# Dessert turd ??



## actech (Jul 4, 2018)

Well not sure what everyone else will think of these but....  can’t be too bad. Jalapeño with cream cheese and raspberries from the back yard covered in buckboard bacon and smoked.


----------



## dcecil (Jul 4, 2018)

Looks fantastic, I bet those are tasty


----------



## joedube70 (Jul 4, 2018)

Looks good!
ABT are always a big hit.
Nice job!


----------



## Steve H (Jul 4, 2018)

That sounds like a interesting blend of flavors. How did you like them?


----------



## oddegan (Jul 4, 2018)

Not sure if I'd eat it for dessert but I would definitely eat it. The combo of sweet heat and salty is excellent! Very nice!


----------



## TomKnollRFV (Jul 4, 2018)

Ooh thats an interesting idea! I got rasberries as well!


----------



## actech (Jul 4, 2018)

There are awesome.
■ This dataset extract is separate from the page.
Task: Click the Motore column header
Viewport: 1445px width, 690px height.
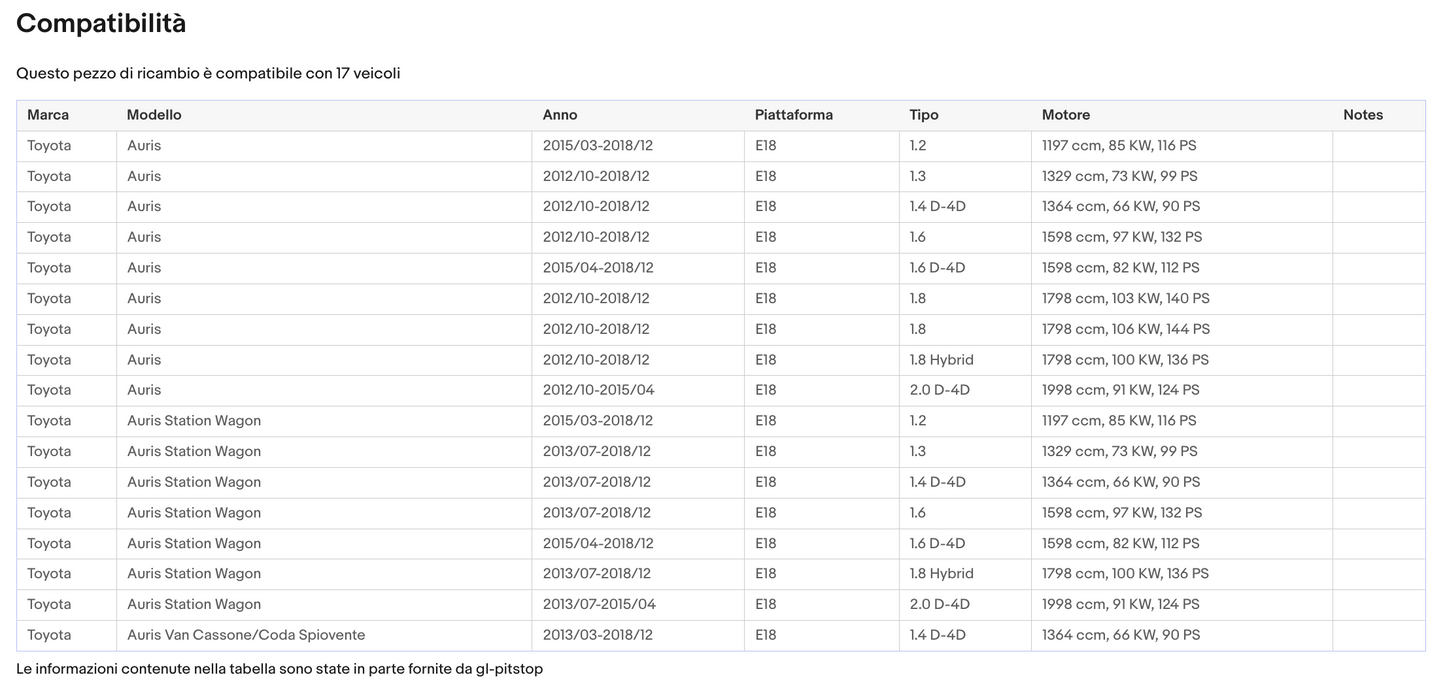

And yes maybe not dessert but really good.  Raspberry chipotle is a combo so ..... japs  were hotter than normal but still was a hit


----------



## SmokinAl (Jul 5, 2018)

Very interesting combo of flavors.
Sometimes things don't sound too good until you try them, and then they are fantastic!
They sure look good!
Al


----------



## Meat Man Matt (Jul 23, 2018)

Sounds good. My brother in law makes bacon wrapped jalapenos quite often, and he sometimes does a raspberry sauce to put over them. It goes pretty well.


----------



## GATOR240 (Jul 23, 2018)

I would give it a try! A little hot and a little sweet - sounds good!


----------